Bunlar, güneş diskini gizlemek için dahili gizli diskler içeren teleskoplardır. Sorun şu ki, bu iç okültatörler, kırınım olarak bilinen, ilgilenilen son derece zayıf sinyalleri engelleyen, kenarlarından ışık saçılımını hâlâ deneyimliyorlar.
ESA’nın Proba-3 proje yöneticisi Damien Galano şunları söylüyor: “Kırınılımı azaltmanın en iyi yolu, okülter ile koronagraf arasındaki mesafeyi arttırmaktır ki Proba-3’ün de yapacağı tam olarak budur. Coronagraph ve Occulter’ımızı ilk kez ayrı platformlarda uçuruyoruz, yörünge başına altı saate kadar 150 m aralıklarla uçuyoruz ve onları sağlam bir şekilde yerlerinde tutmak için bir dizi konumlandırma teknolojisi uyguluyoruz.”
Tanım gereği, Proba-3’ün tam ölçekli uçtan uca test edilmesi burada Dünya’da imkansızdır.

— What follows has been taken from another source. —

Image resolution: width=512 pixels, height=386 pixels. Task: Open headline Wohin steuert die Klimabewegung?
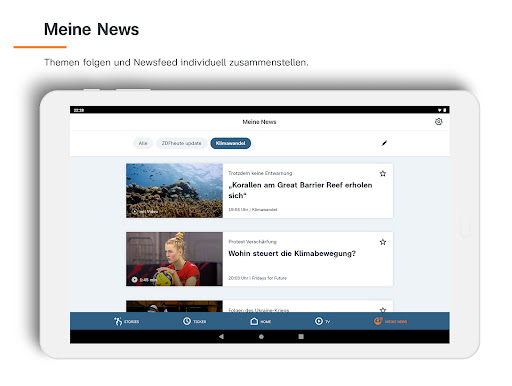pyautogui.click(x=292, y=254)
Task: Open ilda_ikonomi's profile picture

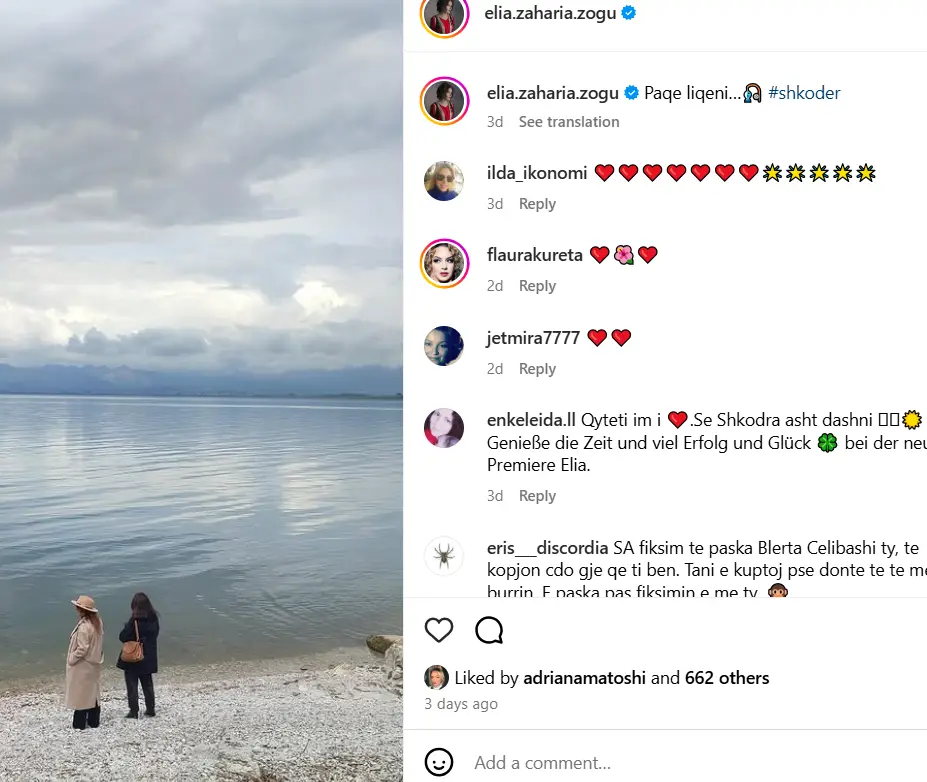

Ancak toplantıda, Proba-3’ün ASPIICS’i (Güneşin Koronasının Polarimetrik ve Görüntüleme Araştırması için Uzay Aracı Birliği) için geliştirilen filtre çarklarının aynı setinin gözlem amacıyla nasıl kullanılacağı duyuldu. 8 Nisan 2024’te Kuzey Amerika’da güneş tutulmasıparalel bir sıvı kristal görüntüleme teknolojisiyle birlikte.
Bilimsel Hedefler ve Araçlar
Joe, “Filtre tekerlekleri, farklı polarize güneş gözlükleri arasında geçiş yapmak gibi, koronanın farklı polarizasyon açılarında gözlemlenmesine olanak tanıyor” diye ekliyor. “Gerçek bir tutulma sırasında gözlem yapmanın güzel tarafı, Proba-3’ten tam olarak ne tür sonuçlar elde edeceğimiz hakkında fikir sahibi olmak için herhangi bir okültere ihtiyacımız olmayacak.”
Bilim Çalışma Ekibi aynı zamanda Proba-3’ün ikinci cihazı olan Dijital Mutlak Radyometre DARA’yı da tartıştı; bu cihaz, toplam güneş ışınımını, yani Güneş’in herhangi bir anda tam olarak ne kadar enerji yaydığını ölçecek.
Joe, “Güneşin çıktısının Dünya’nın iklimini etkilediğini varsayarsak, her türlü değişimi elimizden geldiğince hassas bir şekilde ölçmek önemlidir” diye belirtiyor.
Proba-3’ün bu yılın Eylül ayında Hindistan’dan PSLV fırlatıcısı tarafından fırlatılması bekleniyor.